César Iglesias ya respira un poco más aliviado. Después de cuatro largos meses de continuos contratiempos e inacabables gestiones, este pasado jueves por primera vez desde que comenzó el trabajo de pretemporada pudo realizar un cinco para cinco en el entrenamiento. La llegada hace poco más de una semana del argentino Franco Alessandrini, unida a la del mexicano Julio César Landeros este mismo jueves, permiten aliviar la delicada situación de un equipo que lleva toda la campaña con sólo seis jugadores, disputando la mayoría de los encuentros incluso con únicamente cinco jugadores a disposición del técnico vigués, y que a pesar de todo ocupa una sensacional segunda plaza en la tabla clasificatoria. Con Alessandrini y Landeros, el grupo de trabajo del Amfiv se amplía a ocho jugadores aunque en la sesión de este jueves hubo otra buena noticia por la presencia de Julio Vilas, que va quemando etapas en su recuperación y de momento entrenará una hora a la semana con el grupo para ir viendo cómo responde tras la operación y, precisamente, poder entrenar el cinco para cinco con la ayuda también de Samuel Rodríguez.

Precisamente, el último en llegar a Vigo, el mexicano Julio César Landeros tuvo que pasar en la mañana de este viernes el imprescindible trámite de la revisión médica en el Hospital Vithas Nuestra Señora de Fátima, horas después de haber llegado a la ciudad y haber realizado ya su primera sesión de trabajo con el equipo. De hecho, nada más llegar a Vigo y tras un larguísimo viaje de casi veinticuatro horas, lo primero que hizo el nuevo jugador del Amfiv fue acercarse al Pabellón Pablo Beiro de Bouzas para unirse a la sesión de tiro que estaban realizando algunos de sus compañeros. Ya a la noche pudo conocer al resto de la plantilla y al técnico, César Iglesias y completar su primera sesión con el grupo.

“Me siento muy cómodo aquí. Me han recibido con los brazos abiertos y se nota el compañerismo y el buen ambiente.
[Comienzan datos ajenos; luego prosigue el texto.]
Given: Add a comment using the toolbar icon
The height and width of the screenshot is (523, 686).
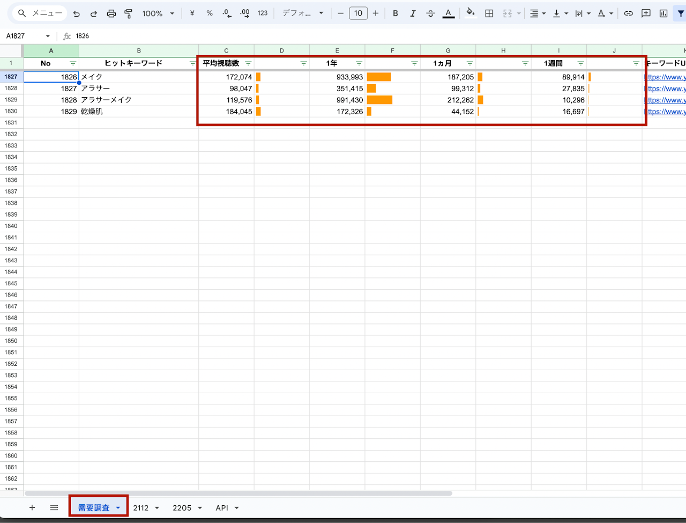Looking at the screenshot, I should tap(646, 13).
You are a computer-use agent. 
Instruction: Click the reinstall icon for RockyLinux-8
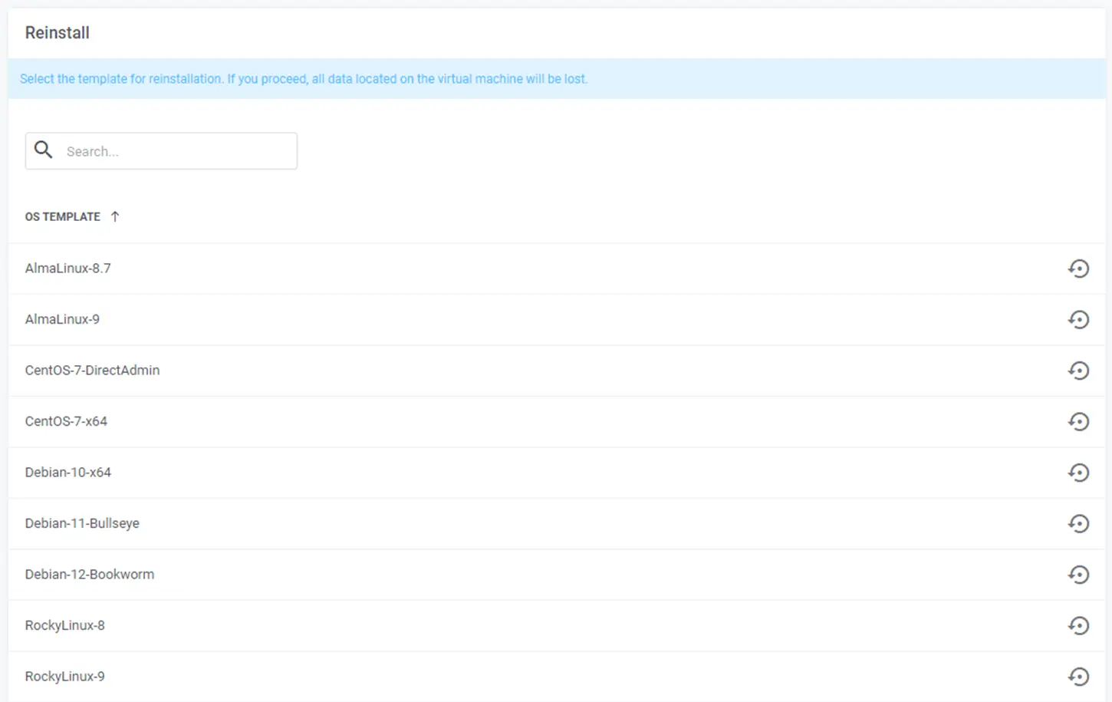tap(1078, 625)
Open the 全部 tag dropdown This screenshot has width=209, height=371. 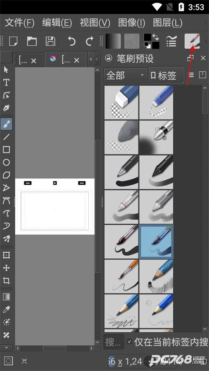point(125,76)
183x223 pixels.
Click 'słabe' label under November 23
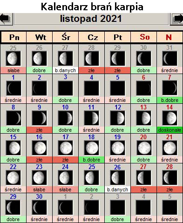coord(39,189)
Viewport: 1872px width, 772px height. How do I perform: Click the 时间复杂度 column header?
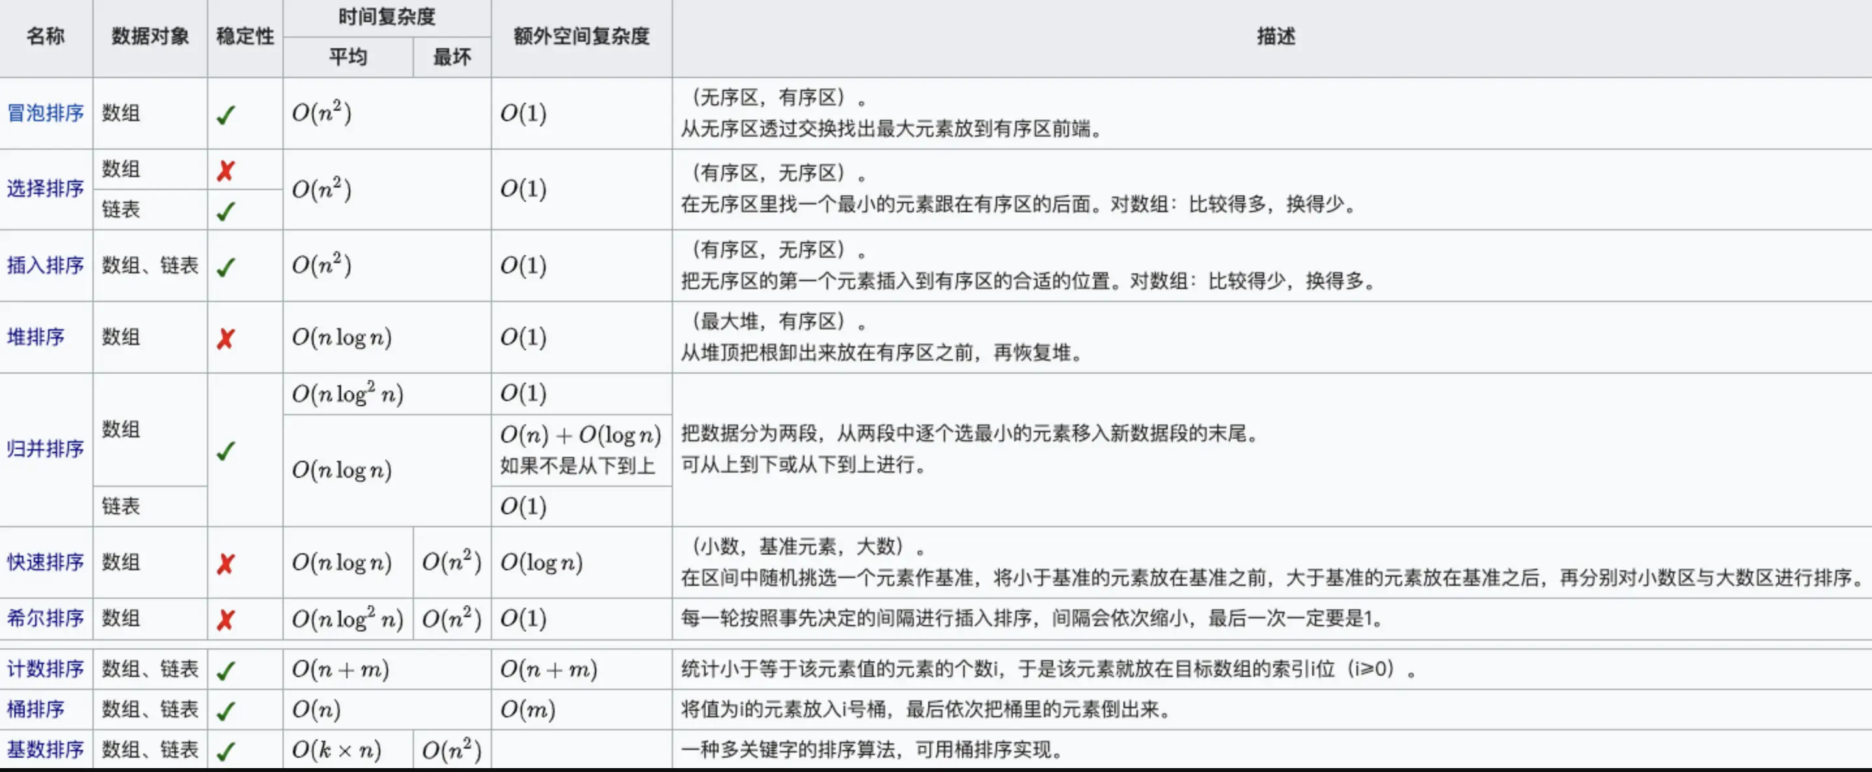[387, 17]
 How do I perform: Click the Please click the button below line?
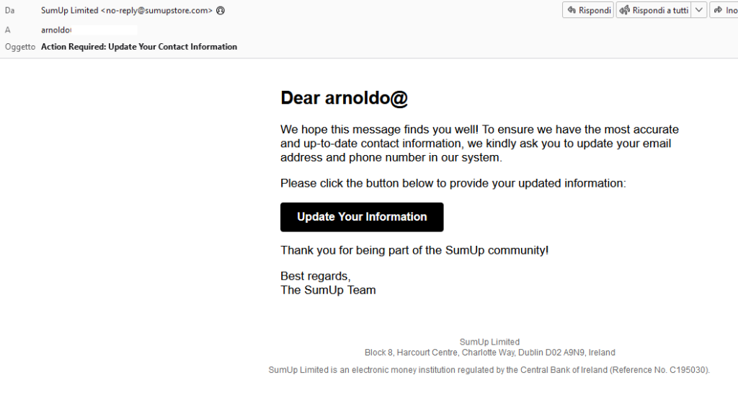pyautogui.click(x=453, y=183)

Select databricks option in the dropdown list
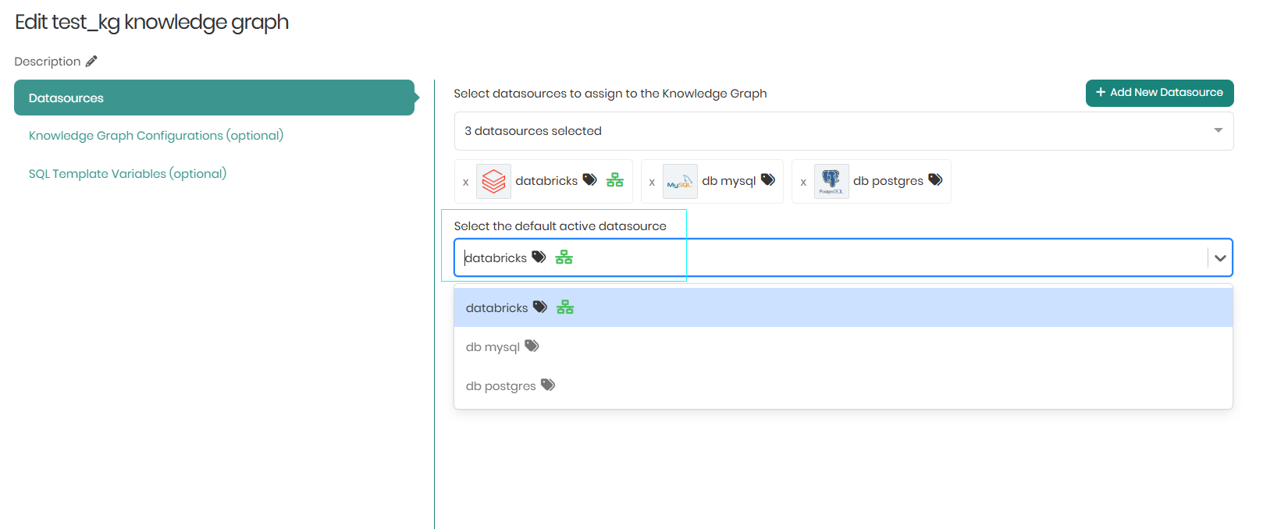tap(497, 308)
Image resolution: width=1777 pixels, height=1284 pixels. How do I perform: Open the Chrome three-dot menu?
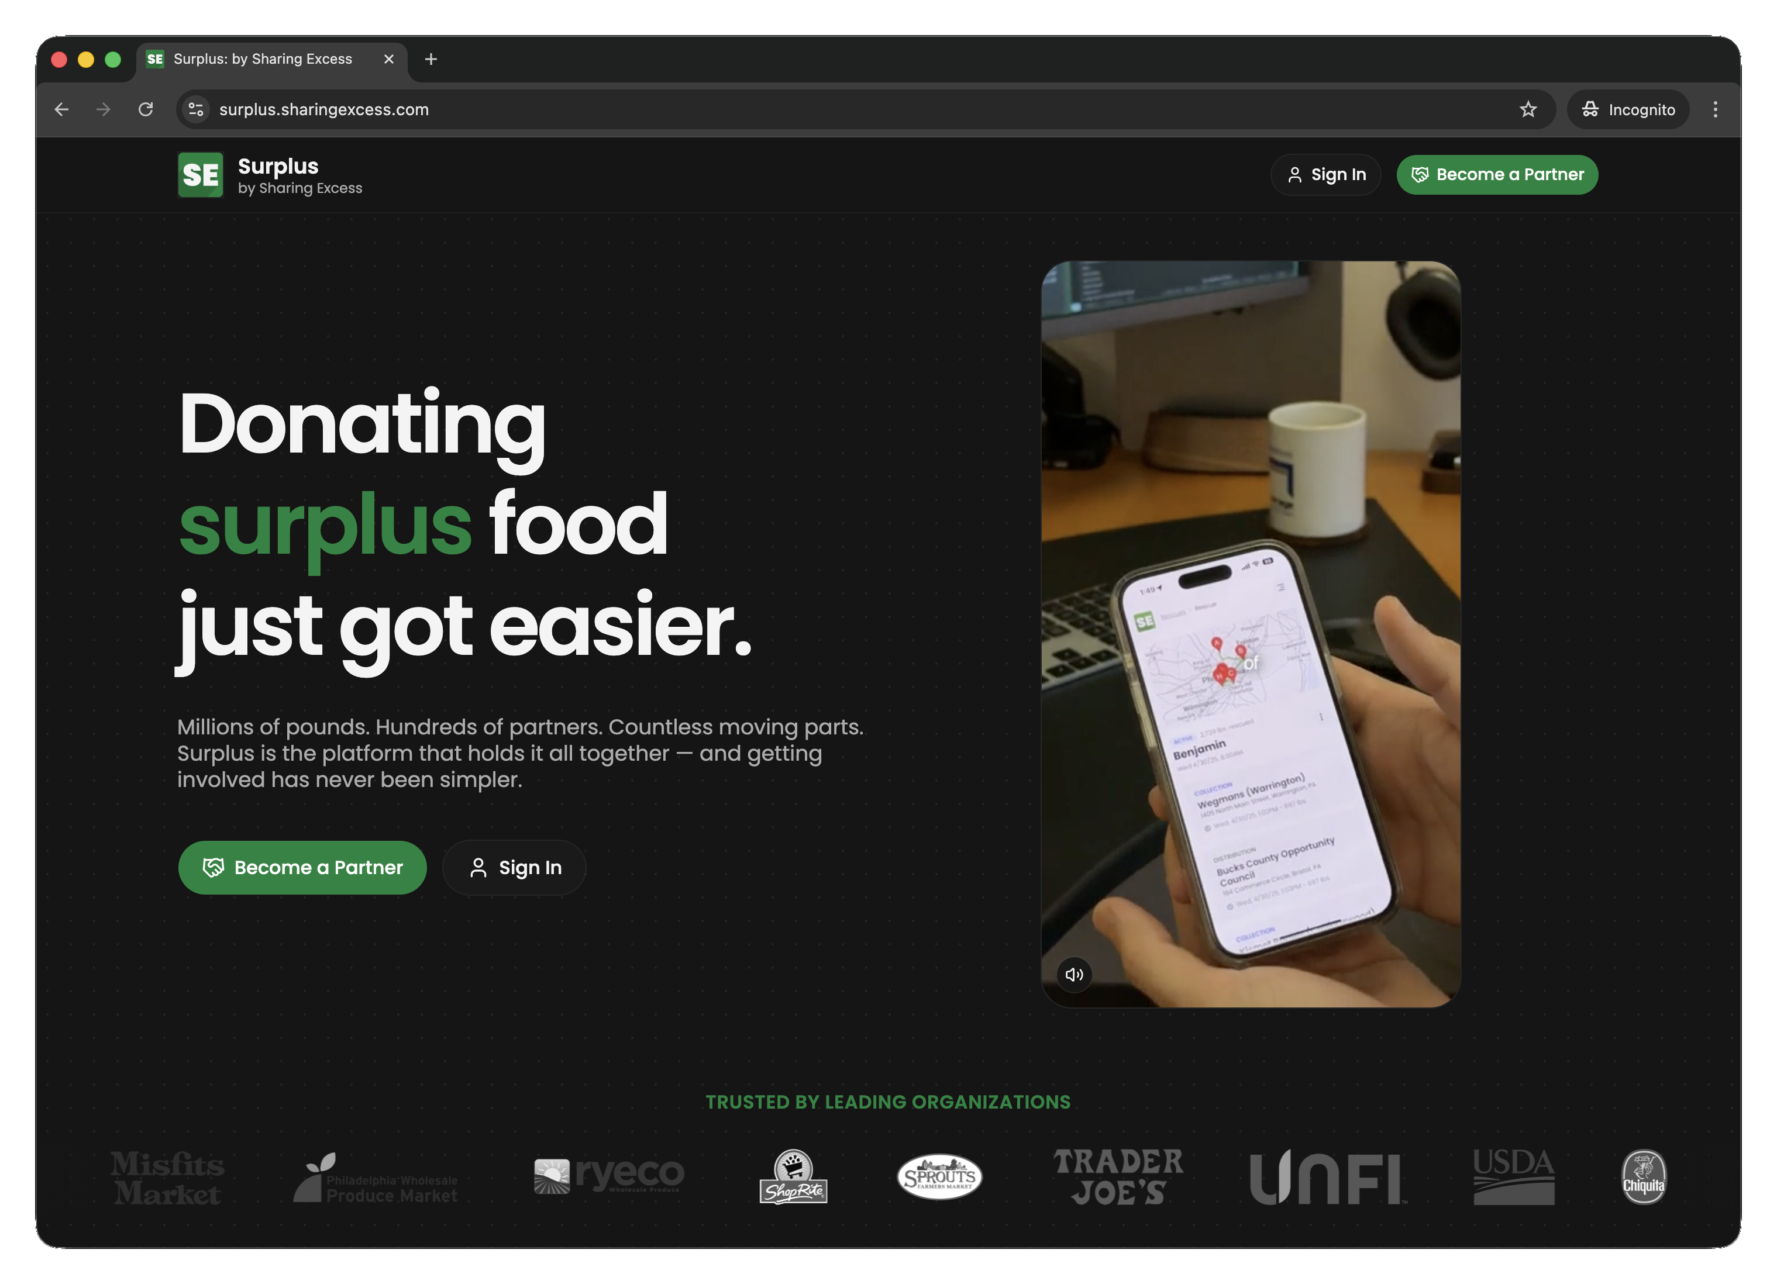point(1715,110)
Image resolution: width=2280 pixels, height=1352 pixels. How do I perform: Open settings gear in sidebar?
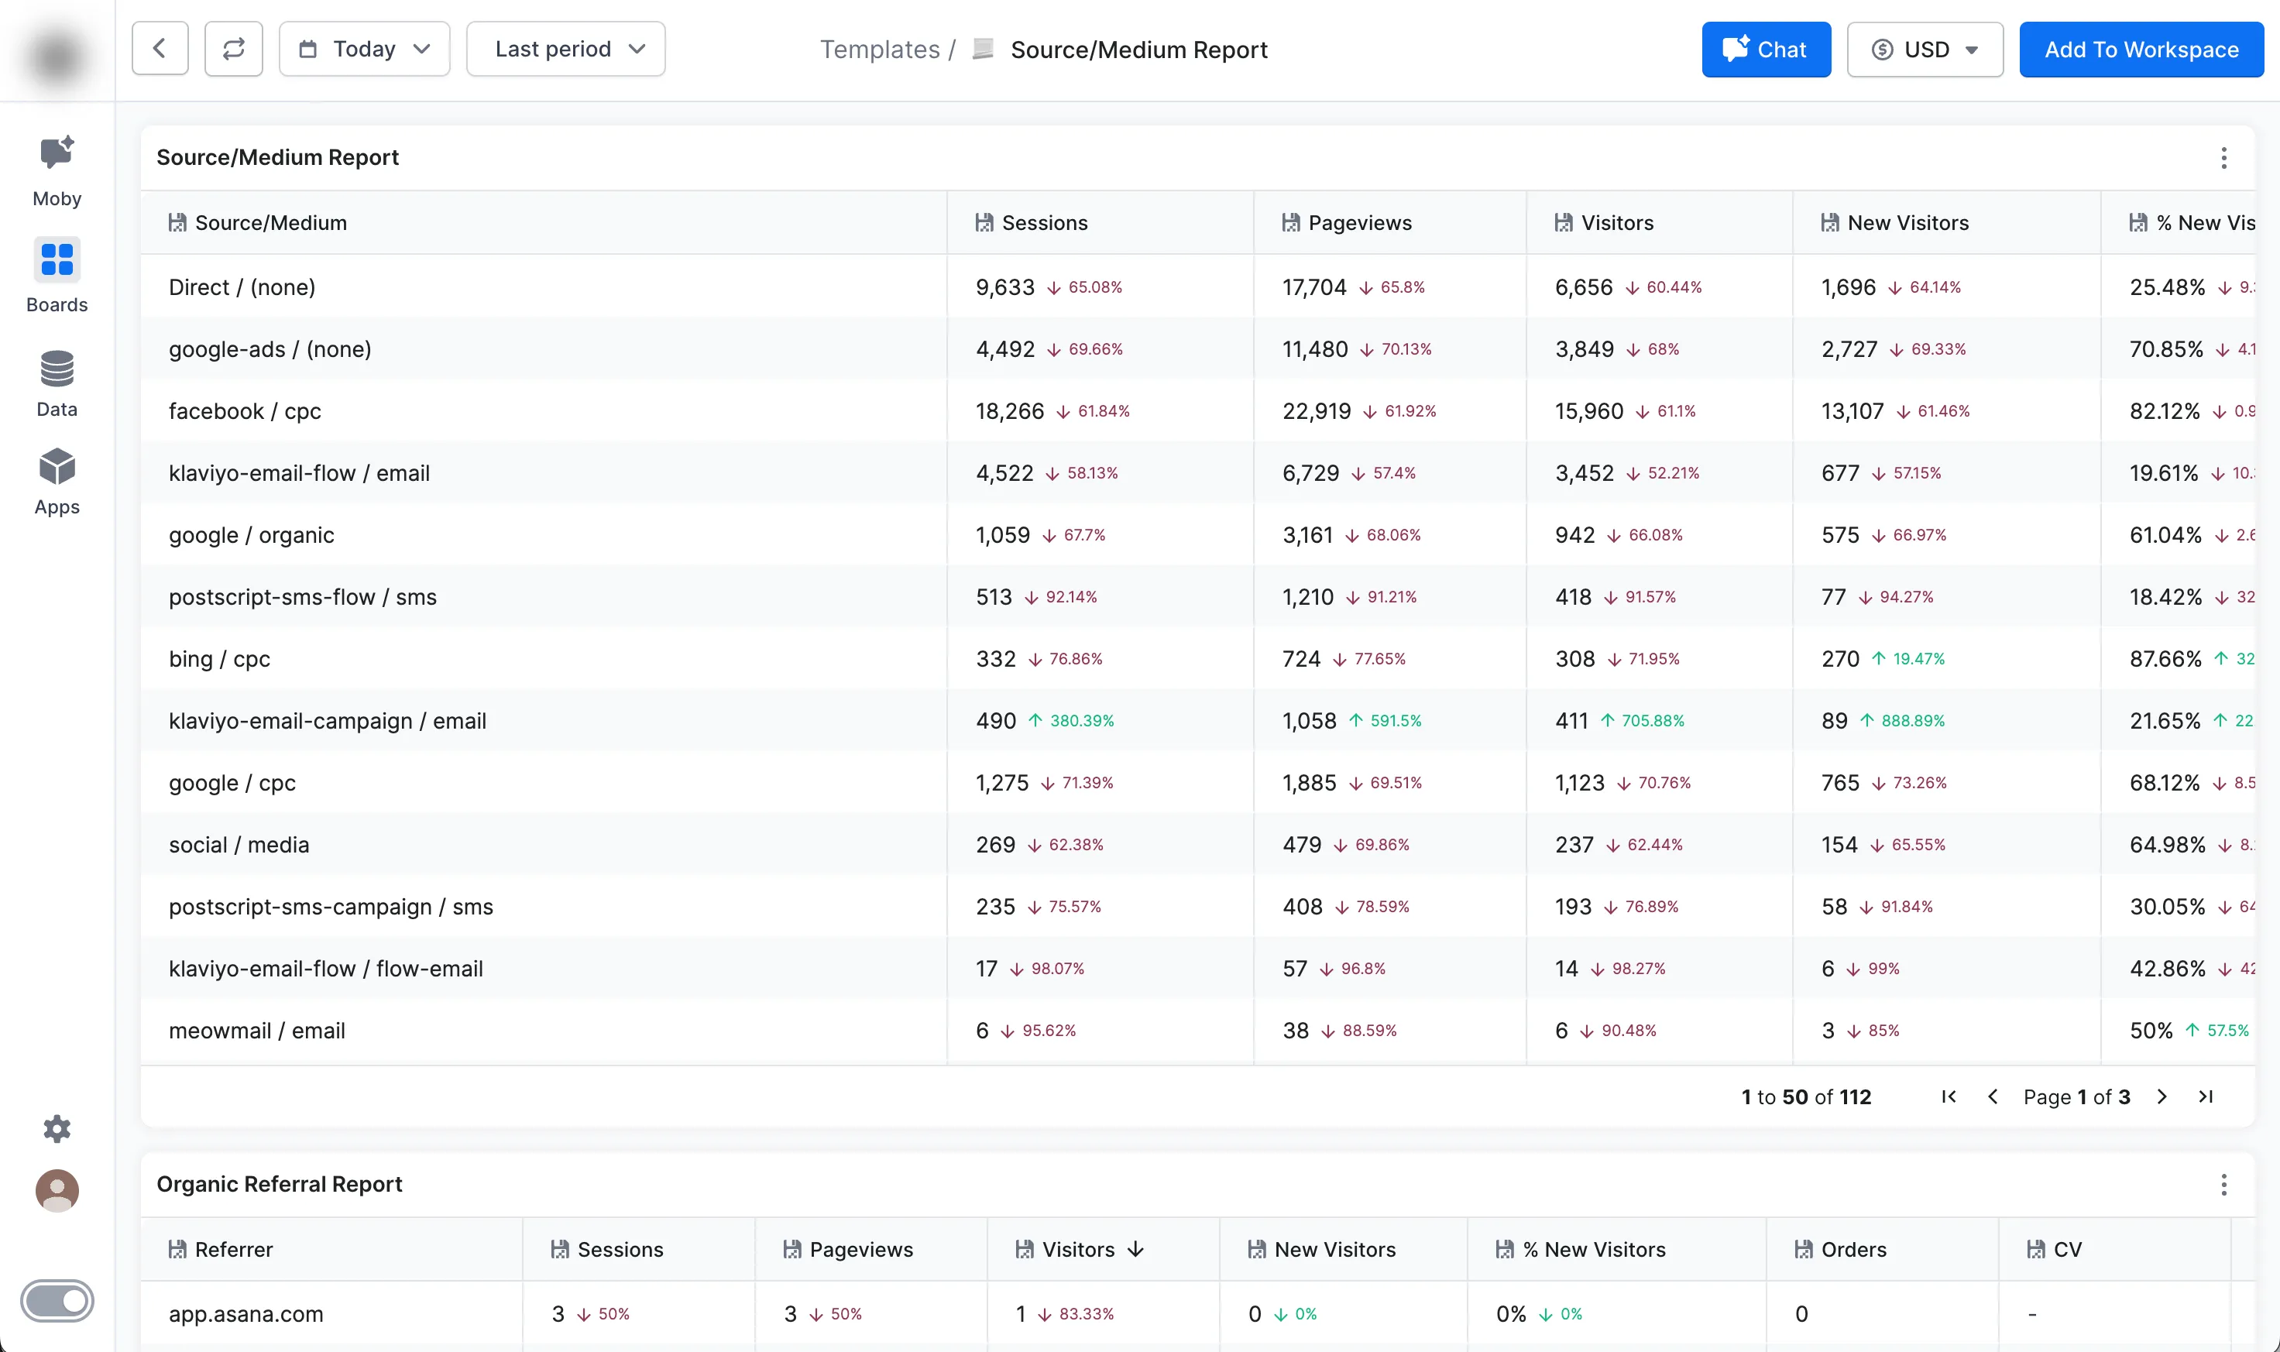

Es como si estuviera en casa”, revela Landeros sobre su primer contacto con un equipo que “me parece muy completo y competitivo”. Eso sí, el mexicano, que llega al Amfiv avalado por su compatriota Salvador Zavala, destaca que “la Liga española es una de las mejores del mundo” y avanza que “estuve y estoy viendo vídeos para conocer un poco mejor a los rivales, a mis compañeros y ver qué puedo aportar al equipo”.

Landeros vivirá en Vigo su primera experiencia europea tras haber disputado la División 1 de la liga estadounidense, la NWBA, con Los Ángeles Hot Wheels y haber desarrollado el grueso de su carrera en su país natal. Eso no resta un ápice de experiencia internacional a un jugador que ha disputado con su selección las últimas grandes citas como el Campeonato Centroamericano en Costa Rica, el Panamericano en Toronto, la Copa América en Cali o el Mundial de Korea. Por eso, no duda de que “voy a poder aportar cosas al equipo porque no me dejo intimidar y no me tiembla la mano. Me gusta jugar fuerte y nunca bajo los brazos”.

De hecho, a pesar de ser un jugador clase 3, su envergadura le permite ser “un jugador interior aunque también puedo lanzar de media distancia. Mi especialidad siempre ha sido hacer lo que se denomina comúnmente el trabajo sucio y trabajar mucho en el bloqueo y las pantallas para buscar las continuaciones. Ahora tengo que entender también qué es lo que espera y quiere el entrenador de mi y acostumbrarme a sus indicaciones así como seguir sumando entrenamientos con el equipo para poco a poco ir entendiéndome mejor con los compañeros”.